EXTRAIT DU TEXTE:
Publié le 05/11/2023

Extrait du document

« En 1558, Henri II traversa les dernières années de son règne.

À sa cour, un esprit courtisan prédominait déjà, où il était essentiel de se faire aimer du prince et de ses favoris - ou de sa favorite, Diane de Poitiers.

Cependant, le poète de la « Pléiade », Joachim du Bellay, qui avait également acquis de l'expérience au sein des cours italiennes lorsqu’il accompagna son oncle le cardinal Jean du Bellay à Rome, ne se contente pas de laisser transparaître cette ambiance de manière incidente : il s'y attaque de front, dans Les Regrets, qu'il publia dès son retour de Rome. Le recueil les Regrets de Du Bellay est composé de cent quatre-vingt-onze poèmes, plus précisément des sonnets.

Il s’agira d’étudier le sonnet 150 des Regret.

Ce dernier se compose de quatre strophes : deux quatrains et deux tercets.

Cette structure formelle contribue à l'organisation de la pensée et à la musicalité du poème.

Chaque strophe possède un nombre fixe de syllabes.

Le sonnet 150 est écrit en décasyllabes.

Nous notons également un travail sur les rimes : Des rimes embrassées et suffisantes, masculines mais également féminines en alternance. Le sonnet en alexandrins « Seigneur, je ne saurais regarder d'un bon œil... », dénonce l'esprit courtisan, en montrant d'abord, dans les quatrains, leur servilité répugnante, puis, dans les tercets, que cette servilité atteint un niveau d’hypocrisie, de sottise et du ridicule le plus vil.

En effet lors de son voyage, Joachim Du Bellay se retrouve finalement déçu par les coulisses du Vatican. Parallèlement se met en place une cour autour du roi en France au XVI ème siècle.

La royauté est beaucoup moins itinérante, et depuis François ler, souhaite briller par sa cour.

Le sonnet en décasyllabes présenté a donc pour objet la critique des courtisans par la satire. Nous en venons à se poser la question suivante : Comment Du Bellay dénonce-t-il la servilité et l’hypocrisie des courtisans pas la satire ? Nous on y répondront en suivant le mouvement du texte: nous verrons d’abord, dans les quatrains, l’exposition des imitateurs serviles ; nous verrons ensuite comment, dans les tercets, l’hypocrisie des courtisans les rend ridicules. Le propre d’un courtisan, c’est d’être servile, c’est évident.

Mais la façon dont Du Bellay présente leur servilité la rend terriblement répugnante.

CONSIGNE A: Recopiez fidèlement les lignes des enregistrements, depuis la ligne qui contient "At what (x,y)" jusqu'à la fin des enregistrements incluse, en omettant les images.

[Entrées de données enregistrées]
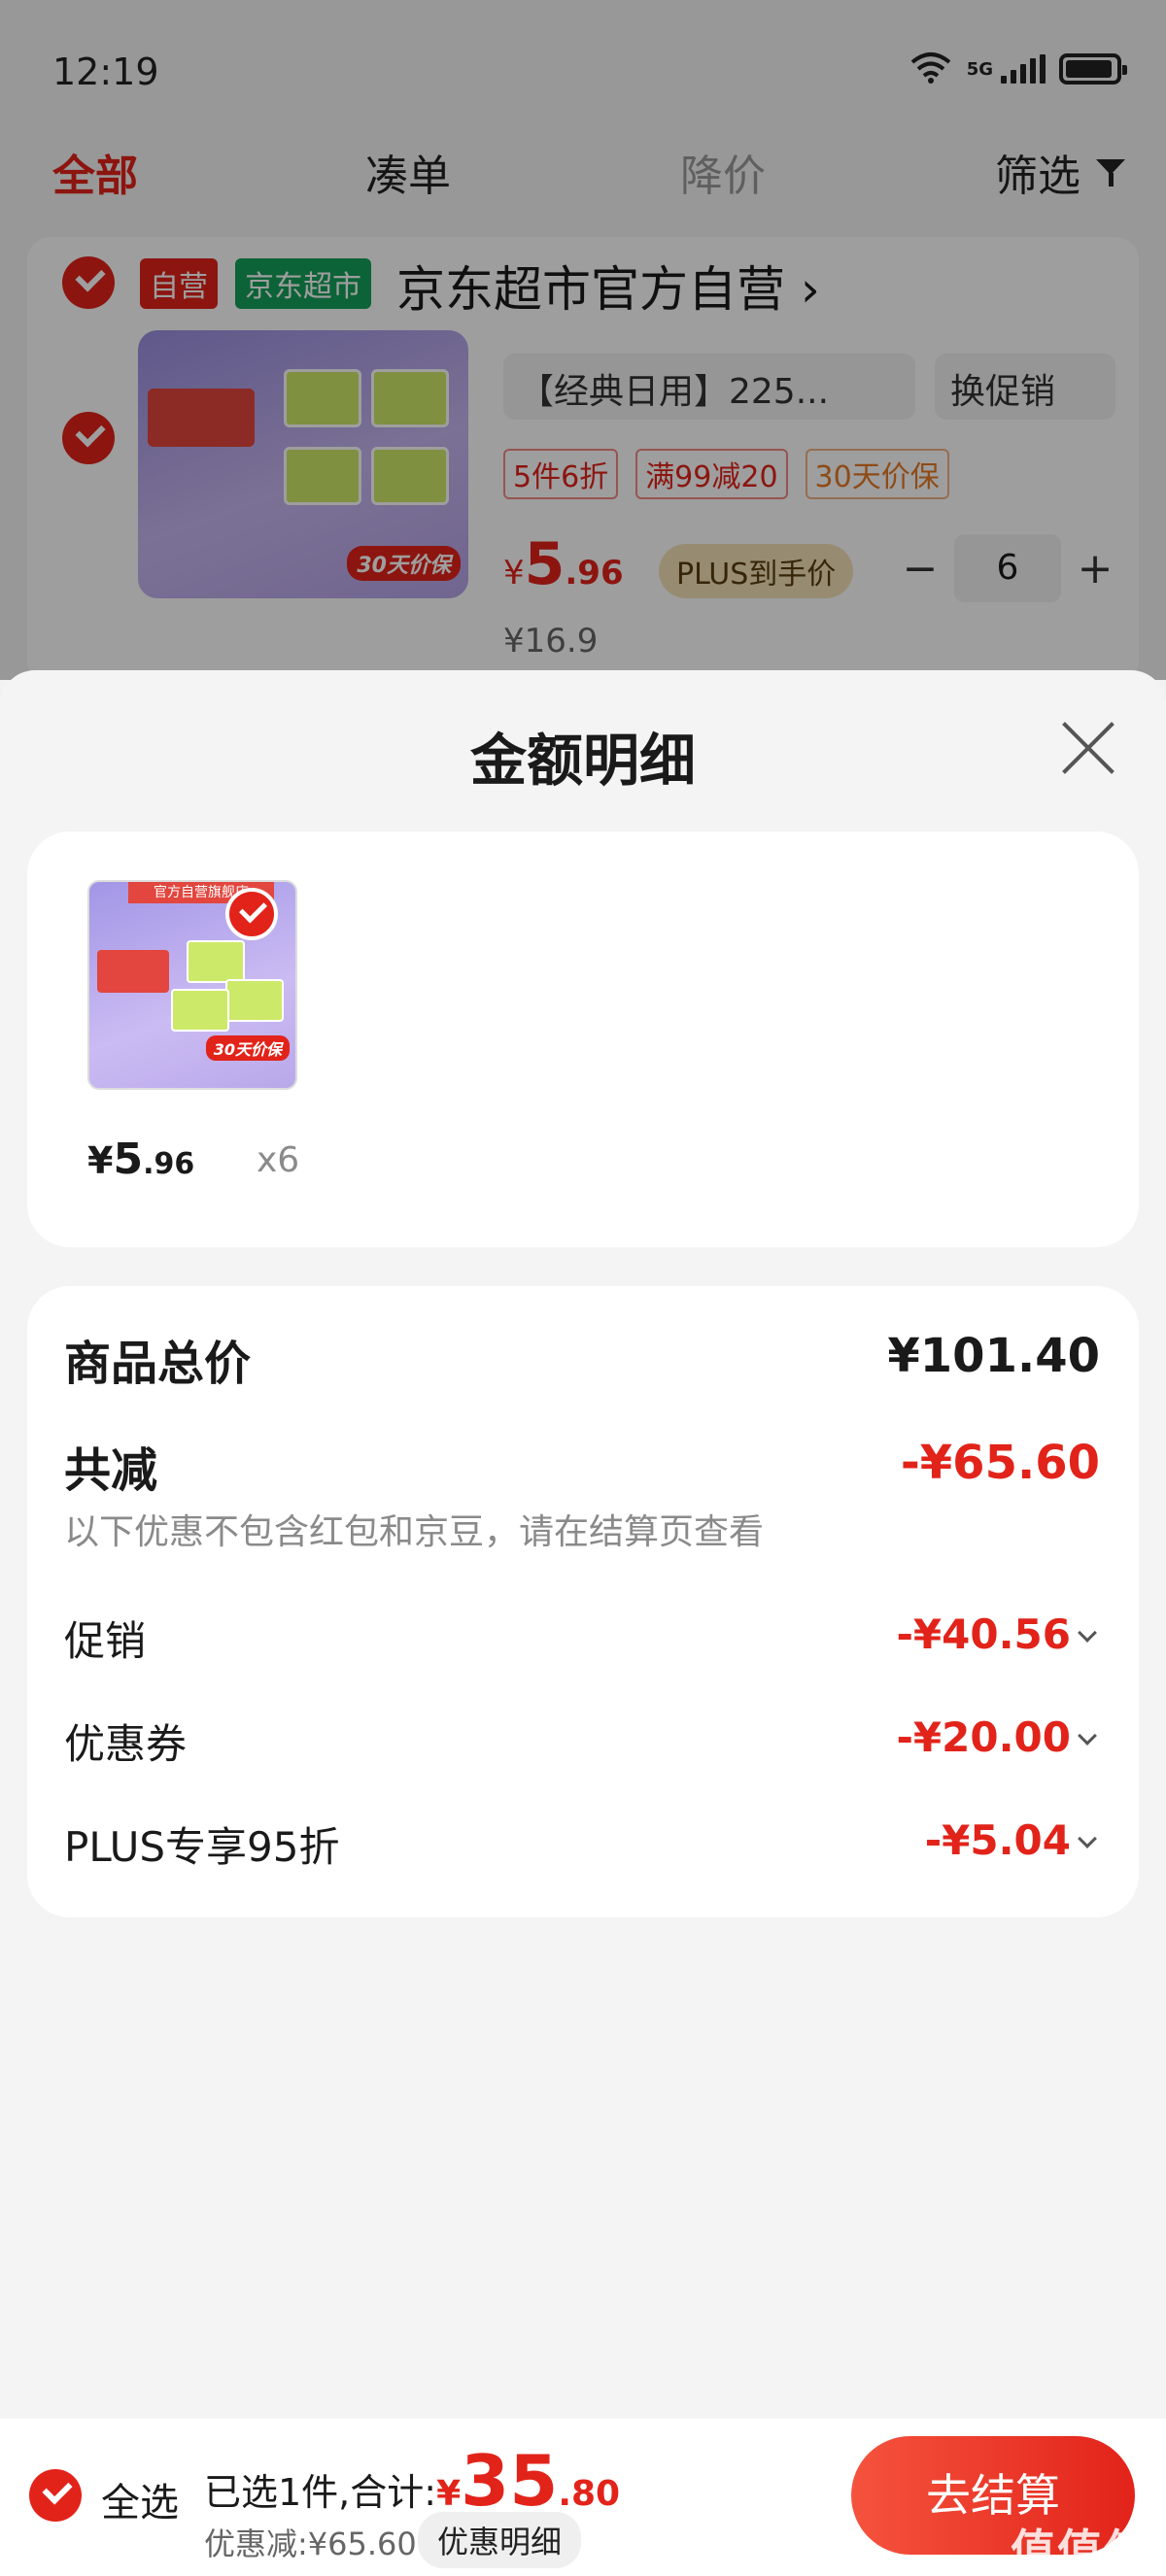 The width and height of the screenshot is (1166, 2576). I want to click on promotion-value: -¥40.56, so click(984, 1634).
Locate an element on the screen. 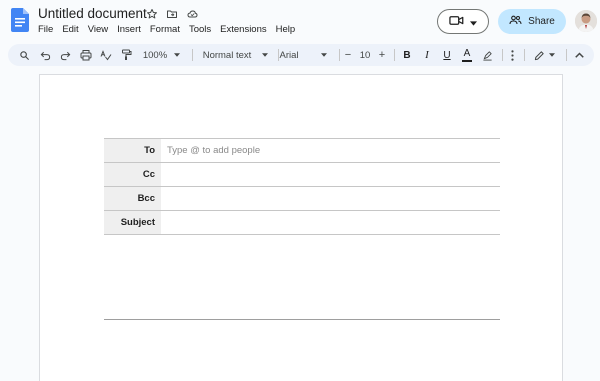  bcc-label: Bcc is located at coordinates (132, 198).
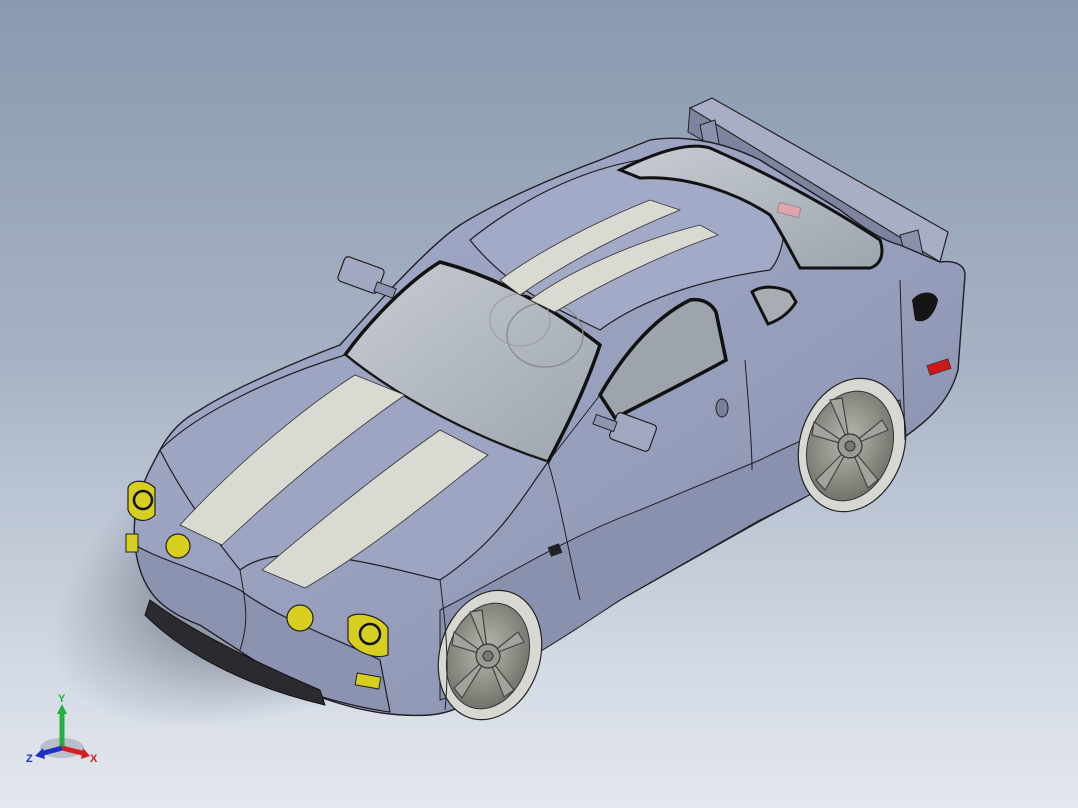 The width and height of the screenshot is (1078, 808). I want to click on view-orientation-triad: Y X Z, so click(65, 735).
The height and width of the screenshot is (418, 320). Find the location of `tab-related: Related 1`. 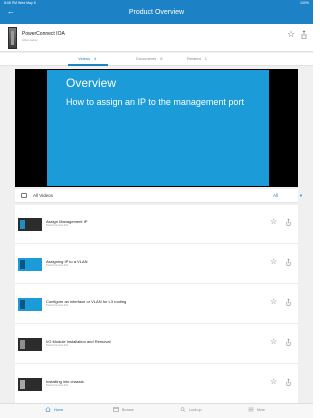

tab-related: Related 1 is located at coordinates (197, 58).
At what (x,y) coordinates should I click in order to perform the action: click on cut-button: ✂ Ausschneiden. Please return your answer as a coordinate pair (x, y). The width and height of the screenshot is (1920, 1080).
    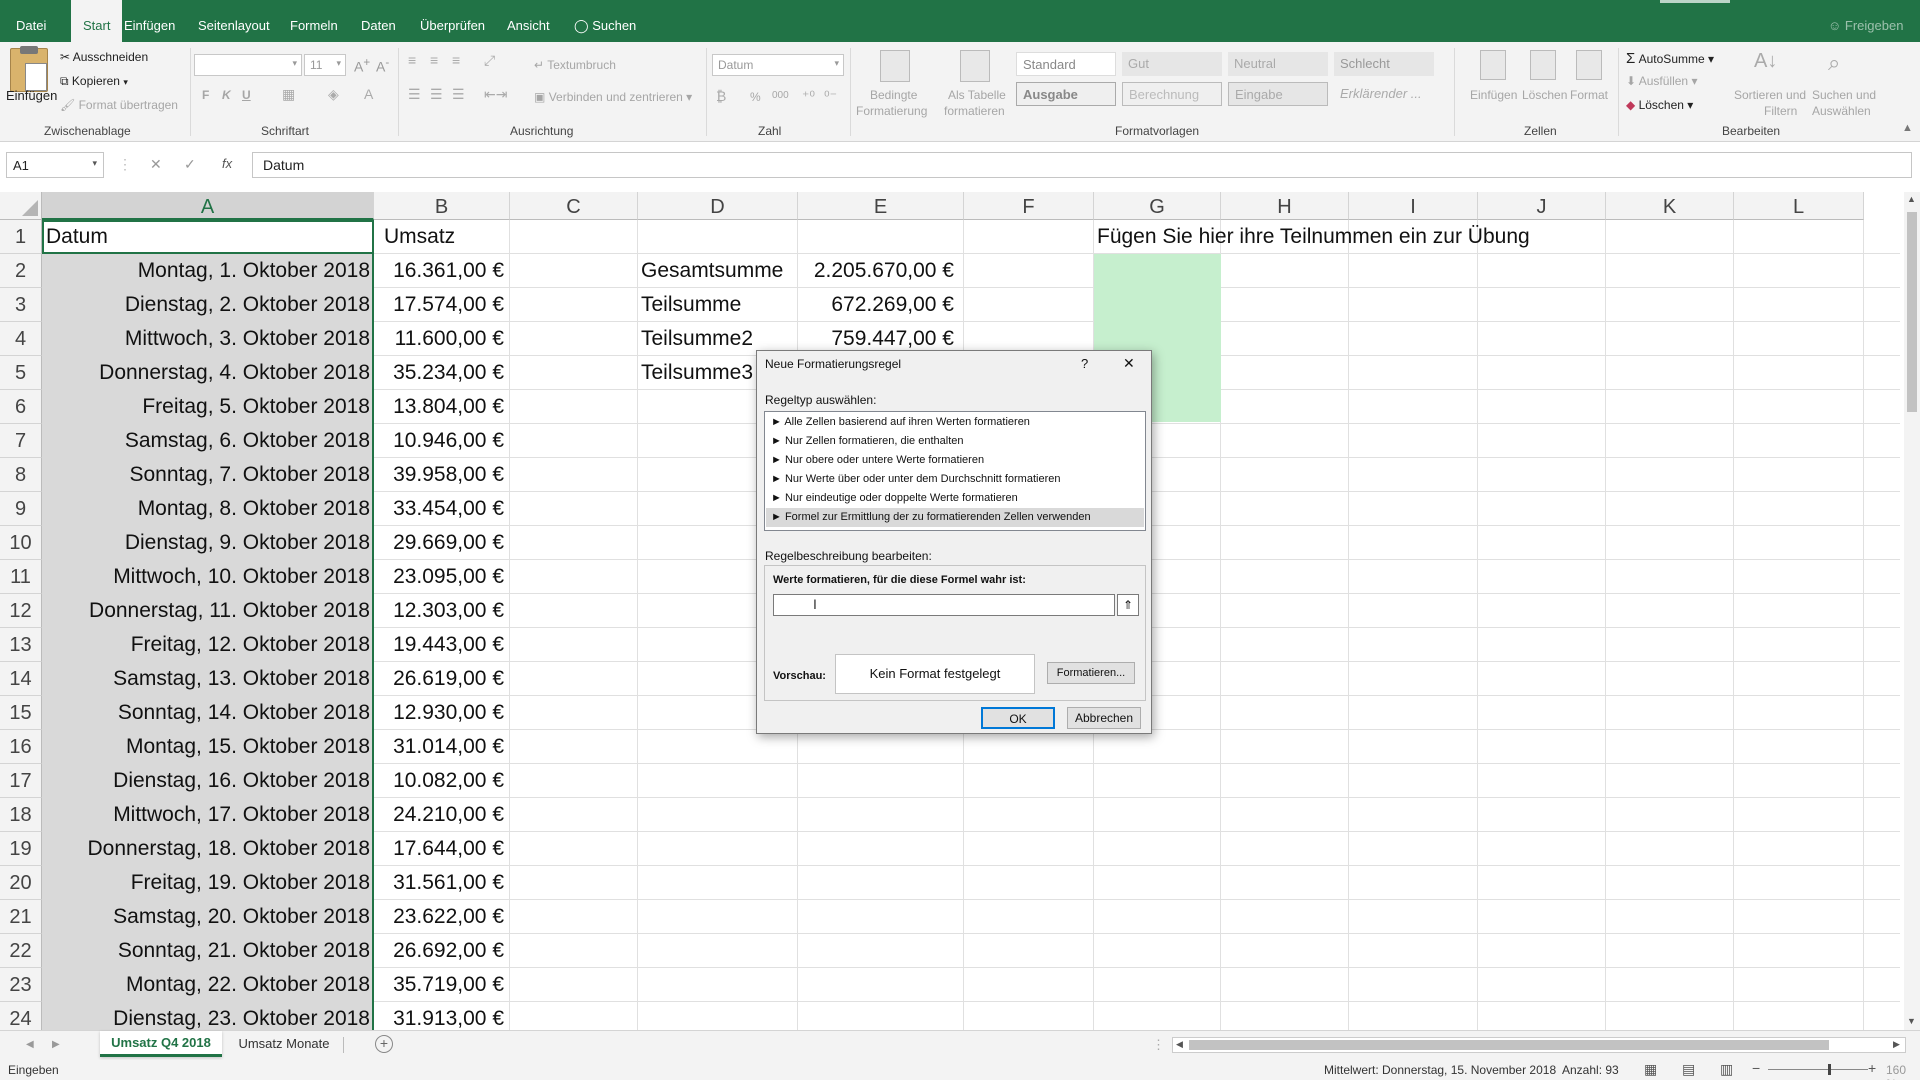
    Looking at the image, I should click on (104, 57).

CONSIGNE B: Renvoyez mot pour mot le passage de l'extrait sur le sonnet 150 de Du Bellay, depuis "Cette structure formelle" jusqu'à "XVI ème siècle." inclus.

RÉPONSE A:
At what (x,y) coordinates should I click in order to perform the action: click on cut-button: ✂ Ausschneiden. Please return your answer as a coordinate pair (x, y). The width and height of the screenshot is (1920, 1080).
    Looking at the image, I should click on (104, 57).

RÉPONSE B:
Cette structure formelle contribue à l'organisation de la pensée et à la musicalité du poème.

Chaque strophe possède un nombre fixe de syllabes.

Le sonnet 150 est écrit en décasyllabes.

Nous notons également un travail sur les rimes : Des rimes embrassées et suffisantes, masculines mais également féminines en alternance. Le sonnet en alexandrins « Seigneur, je ne saurais regarder d'un bon œil... », dénonce l'esprit courtisan, en montrant d'abord, dans les quatrains, leur servilité répugnante, puis, dans les tercets, que cette servilité atteint un niveau d’hypocrisie, de sottise et du ridicule le plus vil.

En effet lors de son voyage, Joachim Du Bellay se retrouve finalement déçu par les coulisses du Vatican. Parallèlement se met en place une cour autour du roi en France au XVI ème siècle.